Problem to work on: Check each line of the entries below for the word "beside", and copy the lines that have it.

Dataset:
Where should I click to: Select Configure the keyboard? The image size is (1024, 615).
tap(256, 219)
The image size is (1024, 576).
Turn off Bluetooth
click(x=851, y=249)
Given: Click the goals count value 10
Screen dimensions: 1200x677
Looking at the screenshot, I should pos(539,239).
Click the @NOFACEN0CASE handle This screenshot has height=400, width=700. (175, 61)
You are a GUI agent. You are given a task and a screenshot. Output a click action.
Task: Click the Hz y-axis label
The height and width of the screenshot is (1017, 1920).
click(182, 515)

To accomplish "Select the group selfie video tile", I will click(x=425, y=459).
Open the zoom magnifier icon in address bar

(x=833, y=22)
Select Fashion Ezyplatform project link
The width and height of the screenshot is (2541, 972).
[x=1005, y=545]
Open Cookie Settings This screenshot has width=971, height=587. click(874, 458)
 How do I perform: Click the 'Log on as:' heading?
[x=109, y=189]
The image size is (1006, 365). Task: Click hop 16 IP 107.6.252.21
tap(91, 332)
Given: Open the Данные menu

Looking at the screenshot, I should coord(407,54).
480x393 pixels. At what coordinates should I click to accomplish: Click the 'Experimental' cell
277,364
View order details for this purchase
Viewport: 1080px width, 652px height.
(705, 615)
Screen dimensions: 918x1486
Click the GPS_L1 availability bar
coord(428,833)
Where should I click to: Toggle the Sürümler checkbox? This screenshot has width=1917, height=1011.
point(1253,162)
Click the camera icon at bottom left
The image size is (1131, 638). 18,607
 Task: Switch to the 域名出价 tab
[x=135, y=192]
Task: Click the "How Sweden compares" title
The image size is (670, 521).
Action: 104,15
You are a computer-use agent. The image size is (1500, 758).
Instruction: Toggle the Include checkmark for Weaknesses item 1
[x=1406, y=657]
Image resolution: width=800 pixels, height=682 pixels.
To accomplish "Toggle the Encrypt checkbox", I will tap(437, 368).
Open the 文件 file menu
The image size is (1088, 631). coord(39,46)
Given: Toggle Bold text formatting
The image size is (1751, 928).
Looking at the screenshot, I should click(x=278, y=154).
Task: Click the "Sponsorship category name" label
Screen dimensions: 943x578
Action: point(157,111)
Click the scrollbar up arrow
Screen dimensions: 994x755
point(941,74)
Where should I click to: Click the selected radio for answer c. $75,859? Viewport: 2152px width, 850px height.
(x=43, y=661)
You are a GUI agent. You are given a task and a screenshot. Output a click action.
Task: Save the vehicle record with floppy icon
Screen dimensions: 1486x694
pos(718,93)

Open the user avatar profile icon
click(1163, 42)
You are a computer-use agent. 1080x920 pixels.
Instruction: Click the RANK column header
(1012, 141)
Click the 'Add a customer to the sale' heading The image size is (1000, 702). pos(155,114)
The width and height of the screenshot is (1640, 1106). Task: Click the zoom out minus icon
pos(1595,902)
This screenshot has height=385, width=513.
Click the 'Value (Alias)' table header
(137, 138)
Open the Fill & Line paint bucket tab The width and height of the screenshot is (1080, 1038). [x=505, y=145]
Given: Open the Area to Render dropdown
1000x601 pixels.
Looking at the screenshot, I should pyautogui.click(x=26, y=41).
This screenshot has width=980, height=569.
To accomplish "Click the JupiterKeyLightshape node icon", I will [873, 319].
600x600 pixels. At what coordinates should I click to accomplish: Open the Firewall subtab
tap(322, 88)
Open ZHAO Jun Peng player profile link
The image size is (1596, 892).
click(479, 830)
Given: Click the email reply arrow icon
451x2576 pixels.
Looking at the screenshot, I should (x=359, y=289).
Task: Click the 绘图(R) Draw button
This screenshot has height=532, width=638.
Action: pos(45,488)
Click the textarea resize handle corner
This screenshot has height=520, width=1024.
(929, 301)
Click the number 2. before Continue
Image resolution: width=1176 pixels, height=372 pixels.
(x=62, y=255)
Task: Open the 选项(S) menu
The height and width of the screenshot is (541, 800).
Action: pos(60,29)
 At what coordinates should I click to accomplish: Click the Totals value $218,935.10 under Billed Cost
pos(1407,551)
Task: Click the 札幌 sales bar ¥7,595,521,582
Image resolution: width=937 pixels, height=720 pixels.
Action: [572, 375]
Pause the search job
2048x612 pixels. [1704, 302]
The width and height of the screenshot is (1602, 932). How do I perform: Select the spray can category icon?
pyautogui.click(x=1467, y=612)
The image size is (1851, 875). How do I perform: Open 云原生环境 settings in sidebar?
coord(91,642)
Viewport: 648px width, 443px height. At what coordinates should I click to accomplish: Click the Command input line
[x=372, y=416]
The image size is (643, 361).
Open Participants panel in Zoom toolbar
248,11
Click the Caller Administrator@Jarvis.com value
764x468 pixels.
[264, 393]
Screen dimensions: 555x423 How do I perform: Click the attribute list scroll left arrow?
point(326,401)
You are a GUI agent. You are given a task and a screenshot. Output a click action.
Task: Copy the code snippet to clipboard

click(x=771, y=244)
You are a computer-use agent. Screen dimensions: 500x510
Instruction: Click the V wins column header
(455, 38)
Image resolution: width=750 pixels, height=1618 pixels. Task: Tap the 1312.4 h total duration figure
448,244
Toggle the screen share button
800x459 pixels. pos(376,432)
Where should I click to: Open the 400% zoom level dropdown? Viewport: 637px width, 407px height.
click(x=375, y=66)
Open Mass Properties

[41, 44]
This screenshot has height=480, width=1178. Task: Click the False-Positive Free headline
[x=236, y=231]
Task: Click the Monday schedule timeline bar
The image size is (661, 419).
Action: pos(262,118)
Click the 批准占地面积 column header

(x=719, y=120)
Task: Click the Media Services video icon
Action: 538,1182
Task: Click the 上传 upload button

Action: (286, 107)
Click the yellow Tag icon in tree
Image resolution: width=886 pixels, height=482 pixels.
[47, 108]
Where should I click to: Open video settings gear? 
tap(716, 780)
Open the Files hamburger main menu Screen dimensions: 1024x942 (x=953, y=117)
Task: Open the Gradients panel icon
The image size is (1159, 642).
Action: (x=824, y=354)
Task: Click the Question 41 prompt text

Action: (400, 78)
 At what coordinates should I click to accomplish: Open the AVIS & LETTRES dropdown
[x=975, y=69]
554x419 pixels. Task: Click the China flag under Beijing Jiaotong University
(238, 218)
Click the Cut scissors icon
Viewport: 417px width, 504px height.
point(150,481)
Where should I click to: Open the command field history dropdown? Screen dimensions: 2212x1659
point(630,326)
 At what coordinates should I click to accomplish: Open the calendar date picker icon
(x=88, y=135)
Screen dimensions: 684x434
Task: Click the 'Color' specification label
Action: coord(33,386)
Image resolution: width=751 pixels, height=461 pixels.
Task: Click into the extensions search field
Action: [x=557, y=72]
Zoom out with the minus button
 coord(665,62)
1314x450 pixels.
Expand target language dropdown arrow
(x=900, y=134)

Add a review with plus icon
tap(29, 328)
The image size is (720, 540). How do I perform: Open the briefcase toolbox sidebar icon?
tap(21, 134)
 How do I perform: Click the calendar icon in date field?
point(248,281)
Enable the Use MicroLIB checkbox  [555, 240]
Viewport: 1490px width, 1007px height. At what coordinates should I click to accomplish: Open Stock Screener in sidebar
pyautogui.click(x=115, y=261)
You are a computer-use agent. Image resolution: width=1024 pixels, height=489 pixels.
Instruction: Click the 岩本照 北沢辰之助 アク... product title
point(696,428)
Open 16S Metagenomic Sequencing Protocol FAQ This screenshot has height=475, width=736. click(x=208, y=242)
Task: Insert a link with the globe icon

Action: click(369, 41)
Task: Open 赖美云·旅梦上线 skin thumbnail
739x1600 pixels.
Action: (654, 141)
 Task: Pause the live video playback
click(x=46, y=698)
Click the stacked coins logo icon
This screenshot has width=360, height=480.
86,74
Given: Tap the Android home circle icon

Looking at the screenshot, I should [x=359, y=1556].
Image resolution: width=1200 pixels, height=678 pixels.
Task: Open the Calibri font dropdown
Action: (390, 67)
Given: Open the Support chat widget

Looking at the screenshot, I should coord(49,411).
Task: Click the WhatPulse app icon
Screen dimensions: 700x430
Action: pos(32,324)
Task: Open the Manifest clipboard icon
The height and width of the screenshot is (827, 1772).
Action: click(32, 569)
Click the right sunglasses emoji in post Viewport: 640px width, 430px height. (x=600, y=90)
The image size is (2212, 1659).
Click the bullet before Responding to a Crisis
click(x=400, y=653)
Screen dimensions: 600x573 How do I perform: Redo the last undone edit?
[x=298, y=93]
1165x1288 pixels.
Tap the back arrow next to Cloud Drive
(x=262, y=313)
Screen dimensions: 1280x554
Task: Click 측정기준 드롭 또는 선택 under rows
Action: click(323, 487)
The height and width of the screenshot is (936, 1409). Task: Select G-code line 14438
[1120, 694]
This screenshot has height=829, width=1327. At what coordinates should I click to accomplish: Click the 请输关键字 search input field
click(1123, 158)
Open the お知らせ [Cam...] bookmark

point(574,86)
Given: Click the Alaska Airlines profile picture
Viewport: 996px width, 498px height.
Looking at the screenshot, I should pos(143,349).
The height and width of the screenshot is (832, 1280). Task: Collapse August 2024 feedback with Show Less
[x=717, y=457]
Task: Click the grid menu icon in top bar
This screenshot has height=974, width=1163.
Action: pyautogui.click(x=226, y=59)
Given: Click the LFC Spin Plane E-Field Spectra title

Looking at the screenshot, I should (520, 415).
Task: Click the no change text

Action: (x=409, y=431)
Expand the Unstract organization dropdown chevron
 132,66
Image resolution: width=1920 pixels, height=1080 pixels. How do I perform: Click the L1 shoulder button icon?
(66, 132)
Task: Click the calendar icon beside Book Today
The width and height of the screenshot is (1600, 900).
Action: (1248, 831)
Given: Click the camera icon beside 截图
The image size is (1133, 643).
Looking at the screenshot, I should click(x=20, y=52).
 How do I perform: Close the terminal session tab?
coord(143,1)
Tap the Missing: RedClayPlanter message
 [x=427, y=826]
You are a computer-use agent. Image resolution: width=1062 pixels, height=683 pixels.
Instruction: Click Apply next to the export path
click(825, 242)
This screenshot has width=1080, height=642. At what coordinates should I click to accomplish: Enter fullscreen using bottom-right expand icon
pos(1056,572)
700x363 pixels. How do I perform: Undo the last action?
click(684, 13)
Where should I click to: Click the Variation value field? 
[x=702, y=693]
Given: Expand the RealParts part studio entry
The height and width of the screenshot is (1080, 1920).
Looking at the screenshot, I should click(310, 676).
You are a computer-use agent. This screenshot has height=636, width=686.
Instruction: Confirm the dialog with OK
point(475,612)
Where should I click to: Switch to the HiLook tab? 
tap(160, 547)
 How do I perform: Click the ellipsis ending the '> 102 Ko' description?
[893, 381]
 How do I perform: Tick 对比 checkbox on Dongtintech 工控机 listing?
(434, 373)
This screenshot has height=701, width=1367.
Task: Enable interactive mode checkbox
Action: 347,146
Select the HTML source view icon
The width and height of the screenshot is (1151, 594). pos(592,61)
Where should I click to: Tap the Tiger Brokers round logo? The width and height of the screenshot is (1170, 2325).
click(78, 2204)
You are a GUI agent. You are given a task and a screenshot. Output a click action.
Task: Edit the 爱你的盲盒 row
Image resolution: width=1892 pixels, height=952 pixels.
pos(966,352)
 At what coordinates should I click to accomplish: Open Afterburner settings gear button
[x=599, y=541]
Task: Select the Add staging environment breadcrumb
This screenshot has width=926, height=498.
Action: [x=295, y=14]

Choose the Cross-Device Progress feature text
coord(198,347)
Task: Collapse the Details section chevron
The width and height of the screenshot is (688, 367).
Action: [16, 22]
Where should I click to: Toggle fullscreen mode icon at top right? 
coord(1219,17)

Answer area:
Task: Click the calendar icon beside Book Today
Given: Click the camera icon beside 截图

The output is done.